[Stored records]

··········

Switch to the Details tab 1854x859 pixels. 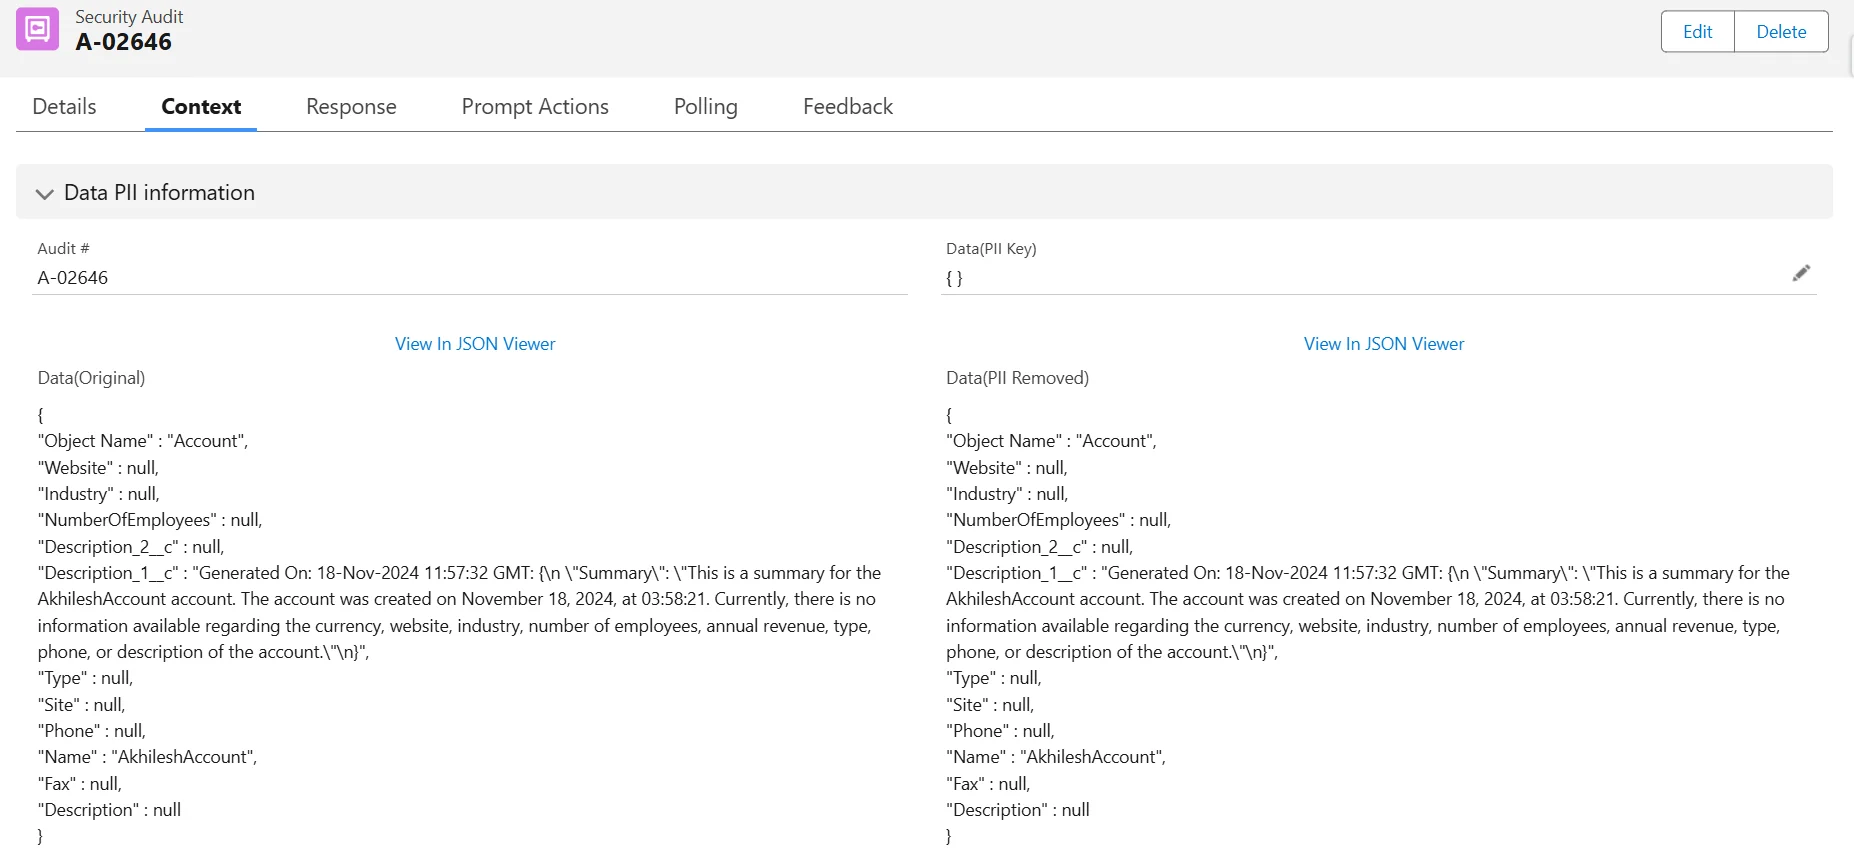(64, 107)
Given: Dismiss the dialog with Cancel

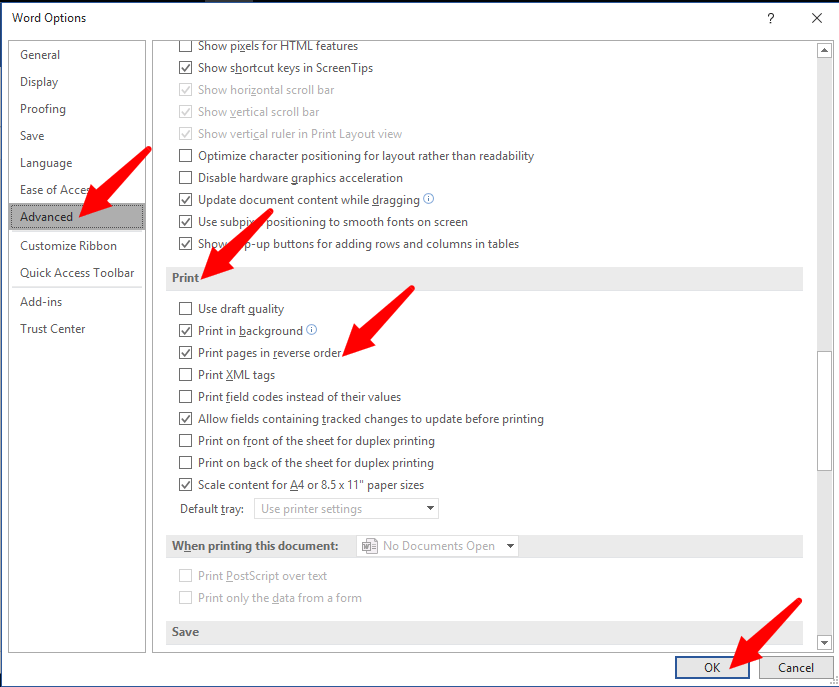Looking at the screenshot, I should coord(795,667).
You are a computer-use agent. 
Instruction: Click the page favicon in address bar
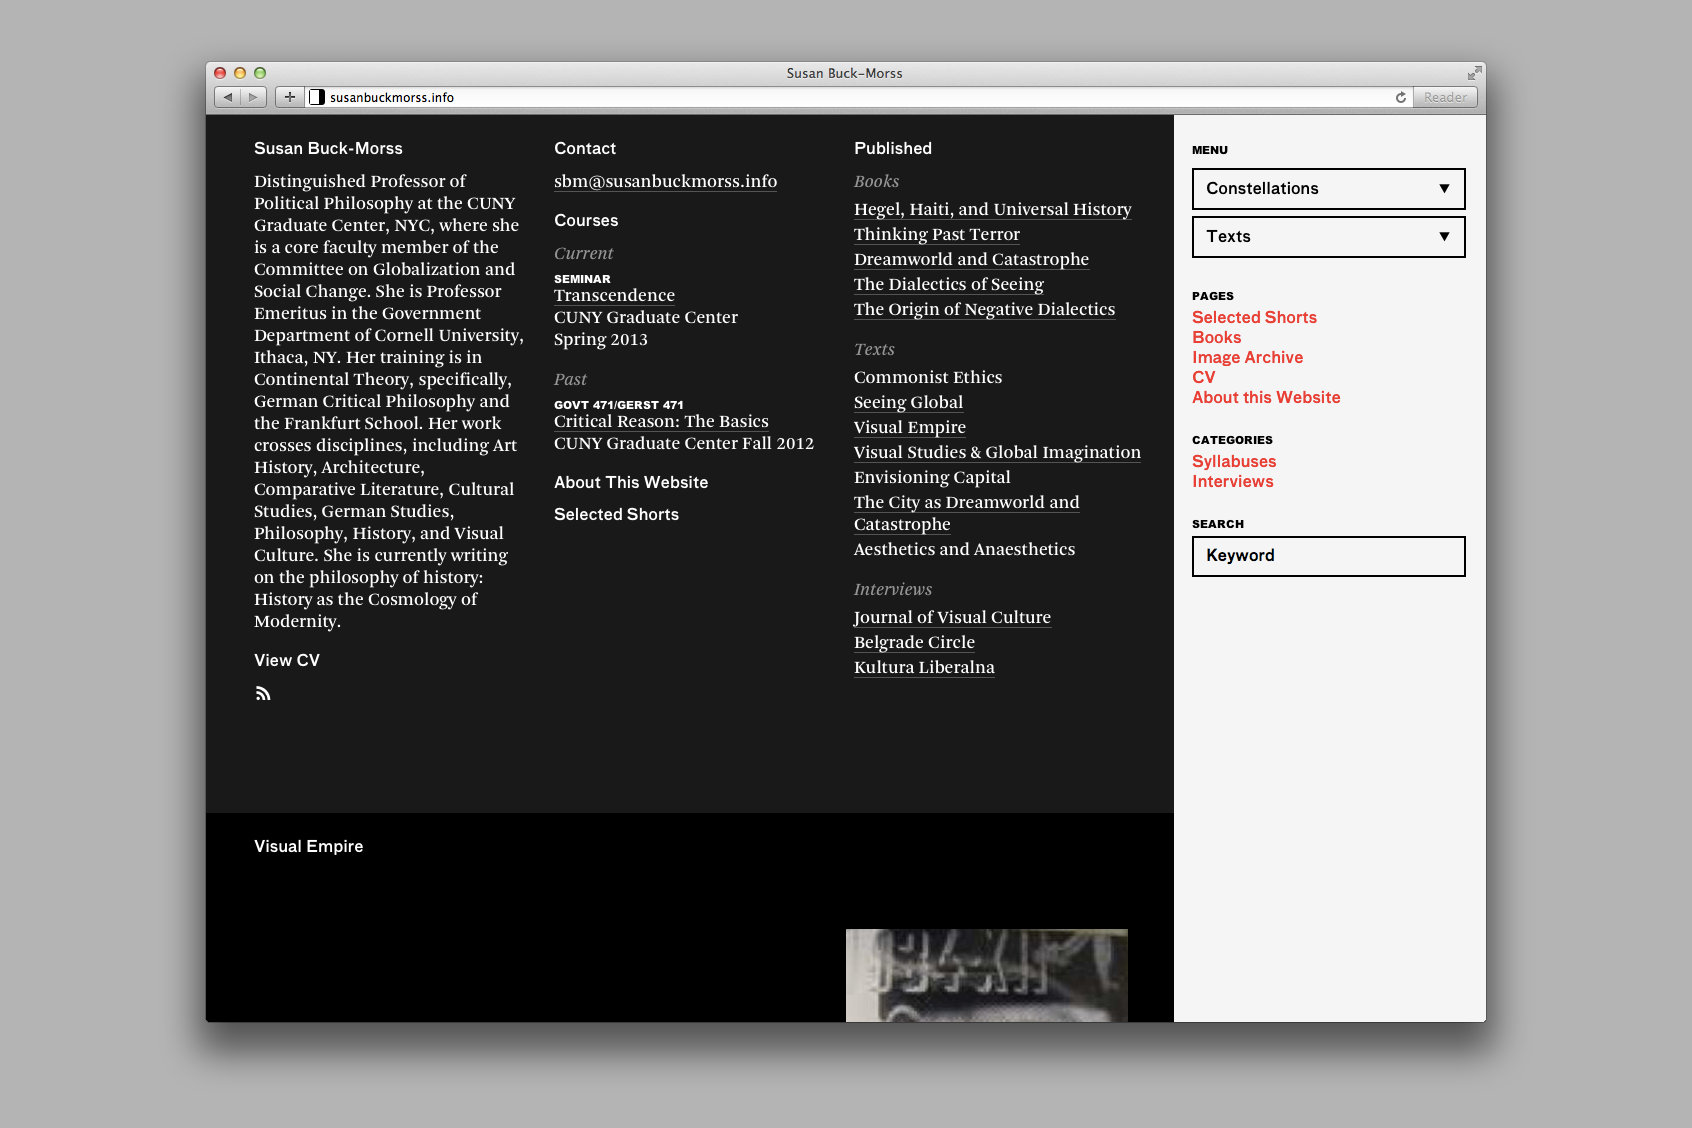click(317, 97)
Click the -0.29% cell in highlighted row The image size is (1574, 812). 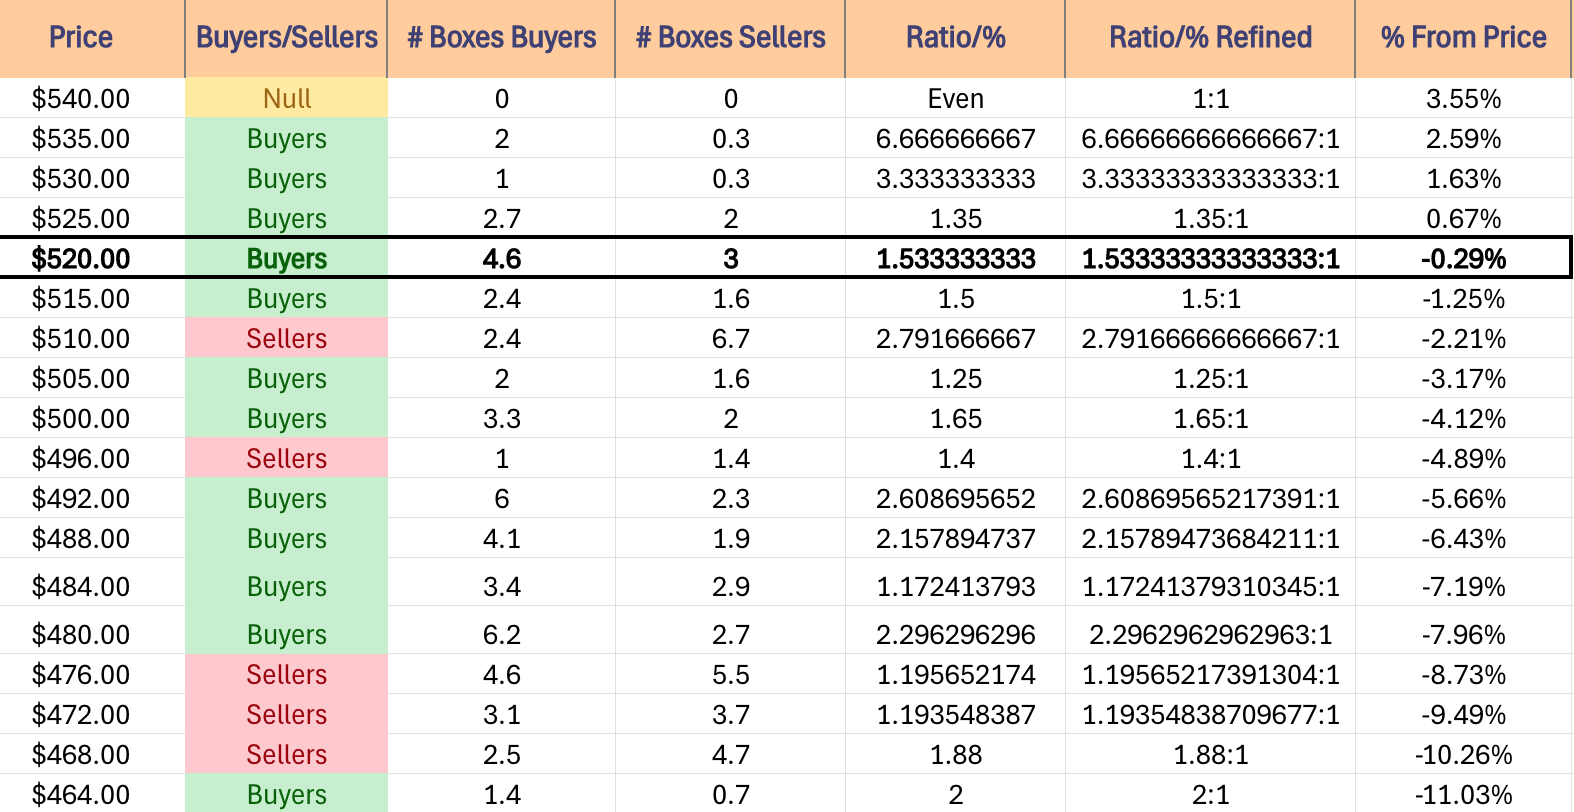(x=1463, y=258)
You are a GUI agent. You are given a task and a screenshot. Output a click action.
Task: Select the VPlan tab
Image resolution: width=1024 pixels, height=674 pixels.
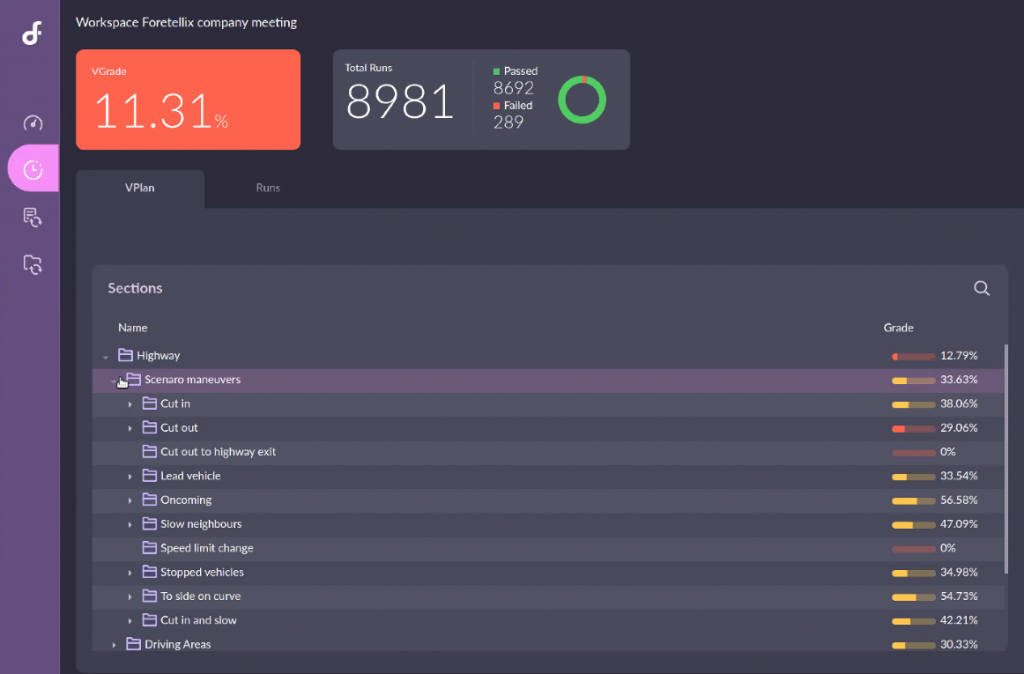pyautogui.click(x=140, y=188)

··········

• _About this exercise_:
Scan the data above and copy every line with "agent" in it.

• _Exercise result_:
You are a computer-use agent. 
You are a GUI agent. You are given a task and a screenshot. Output a click action.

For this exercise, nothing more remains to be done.